Supplied material
>>>

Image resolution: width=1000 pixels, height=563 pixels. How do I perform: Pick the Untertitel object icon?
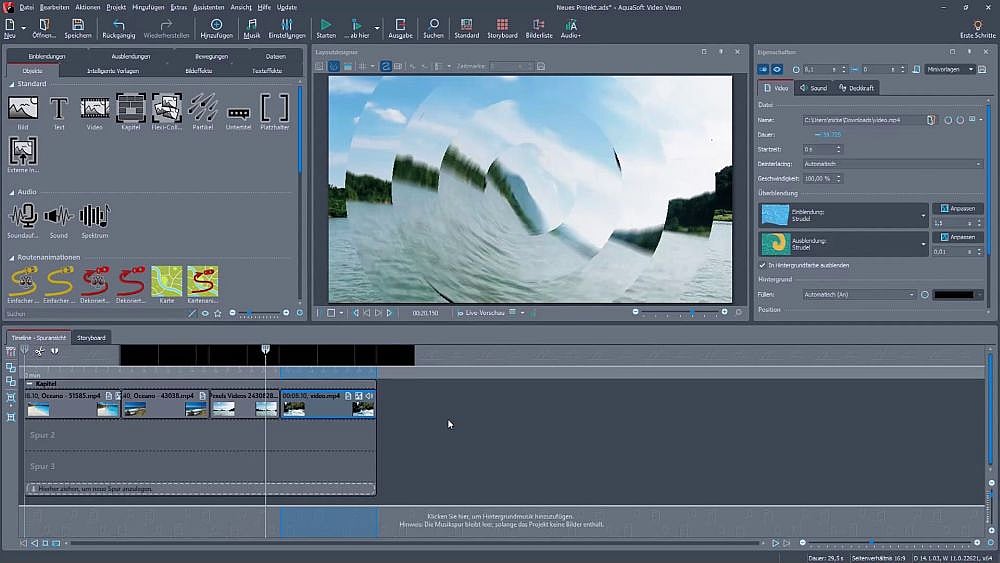239,112
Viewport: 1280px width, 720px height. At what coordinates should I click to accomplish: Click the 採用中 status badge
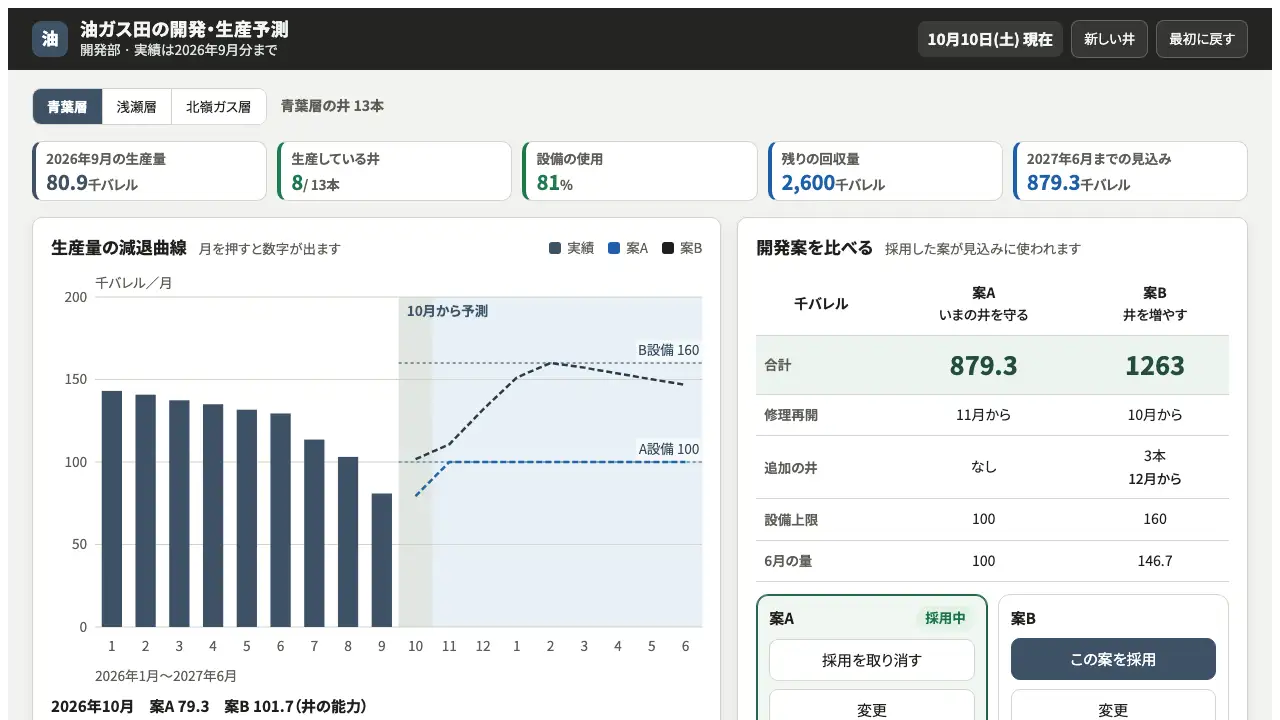(945, 618)
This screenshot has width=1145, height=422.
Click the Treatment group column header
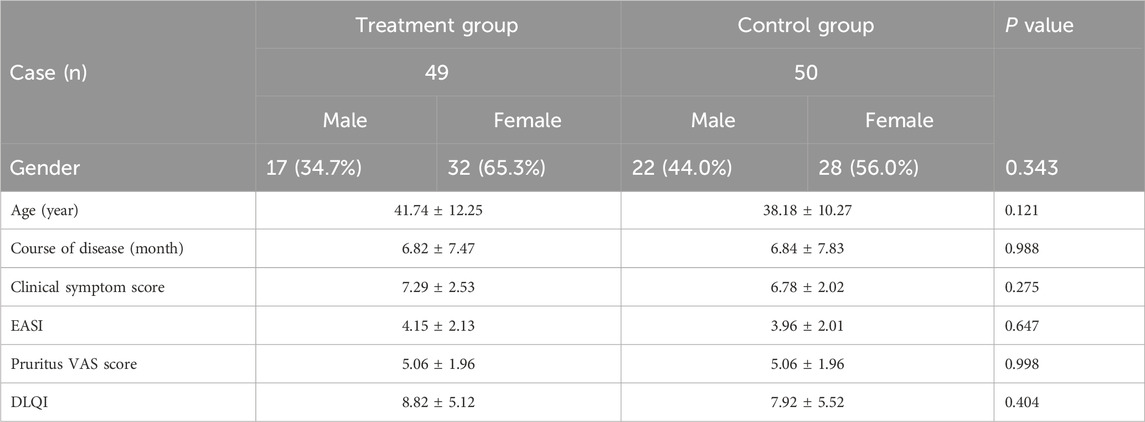437,26
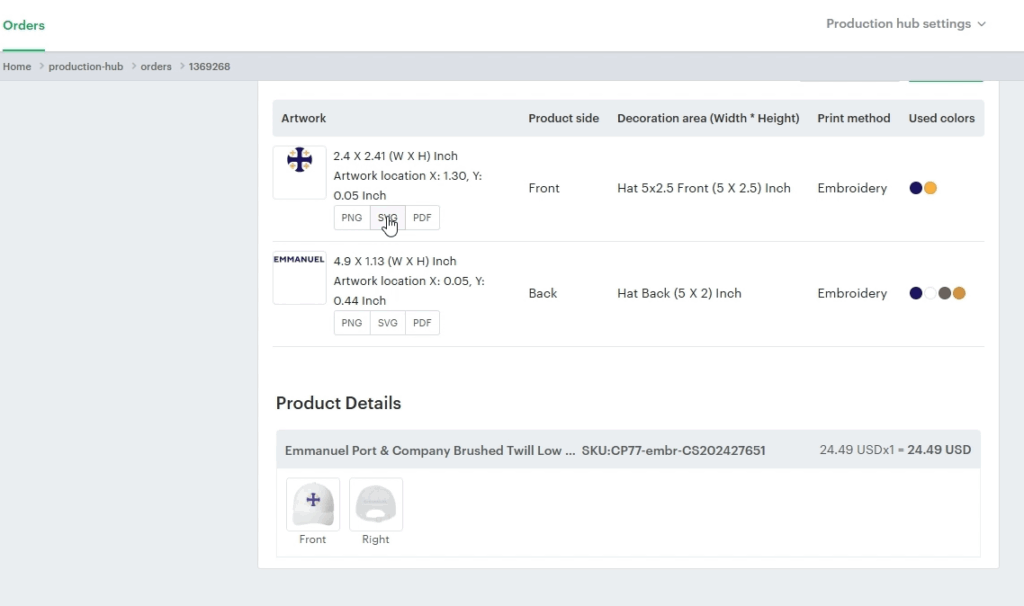The image size is (1024, 606).
Task: Download PNG for the Back Emmanuel artwork
Action: point(351,323)
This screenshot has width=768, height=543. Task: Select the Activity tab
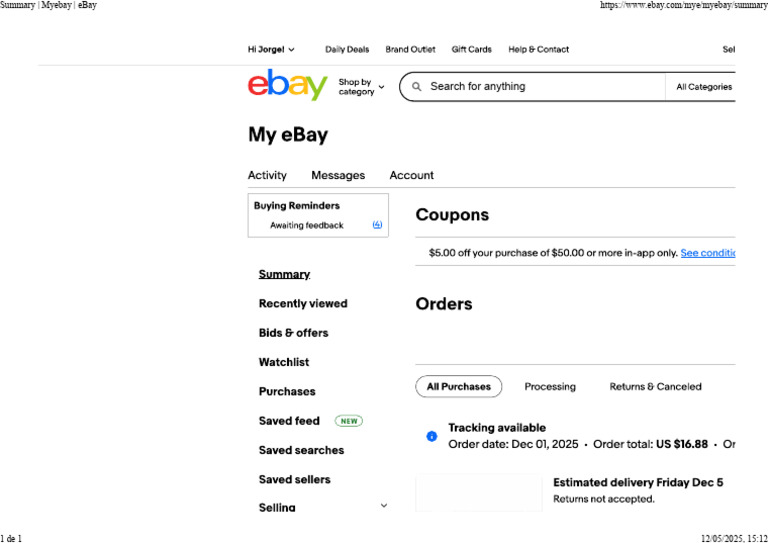tap(267, 175)
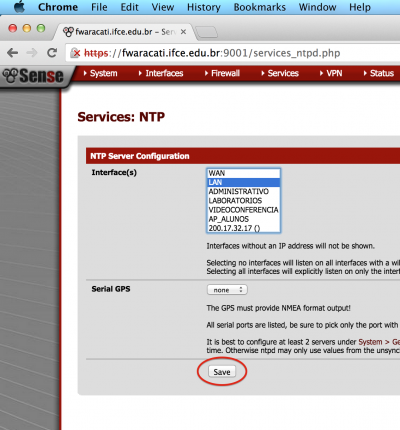The height and width of the screenshot is (430, 400).
Task: Click the pfSense logo
Action: click(x=33, y=76)
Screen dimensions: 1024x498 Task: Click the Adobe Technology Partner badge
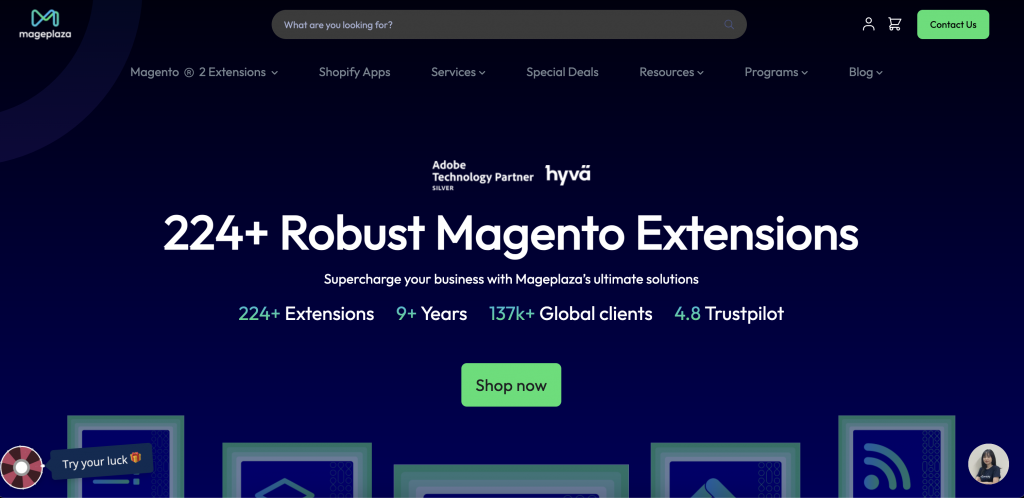pos(476,174)
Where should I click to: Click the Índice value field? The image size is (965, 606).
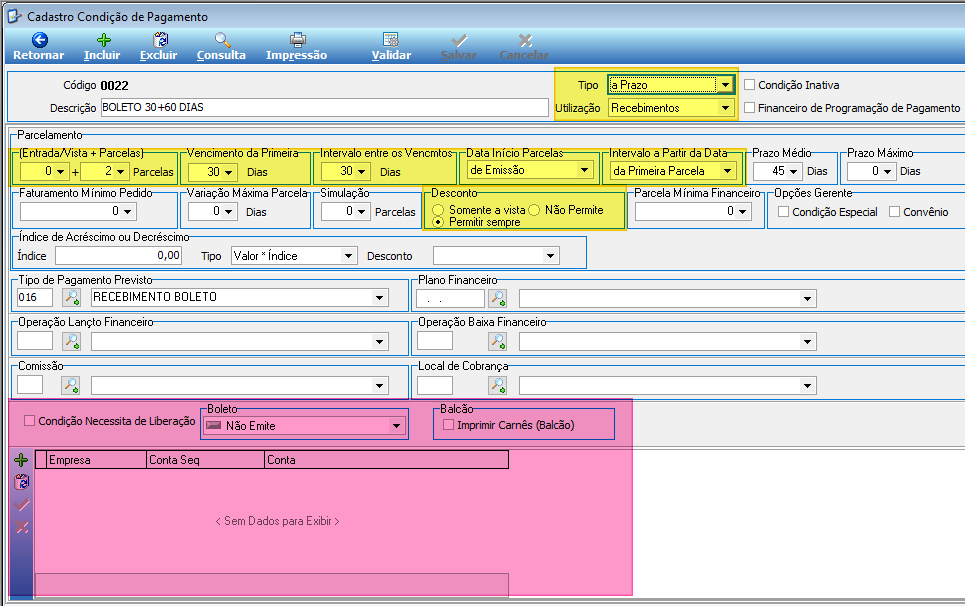click(x=119, y=255)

<<<

Exercise description
Copy out the entries exactly as they stand, omitting the images.

Output below
Image resolution: width=1000 pixels, height=563 pixels. How do I perform: Pick the Untertitel object icon?
239,112
Viewport: 1280px width, 720px height. At what coordinates should I click to accomplish: Click the 採用中 status badge
(945, 618)
This screenshot has width=1145, height=422.
Click the Treatment group column header
437,26
The image size is (1024, 606).
Task: Download PNG for the Back Emmanuel artwork
Action: point(351,323)
This screenshot has width=768, height=543. Task: Select the Activity tab
tap(267, 175)
The height and width of the screenshot is (430, 400).
Task: Click the pfSense logo
Action: click(x=33, y=76)
Screen dimensions: 1024x498 Task: Click the Adobe Technology Partner badge
pos(476,174)
Where should I click to: Click the Índice value field? The image size is (965, 606).
click(x=119, y=255)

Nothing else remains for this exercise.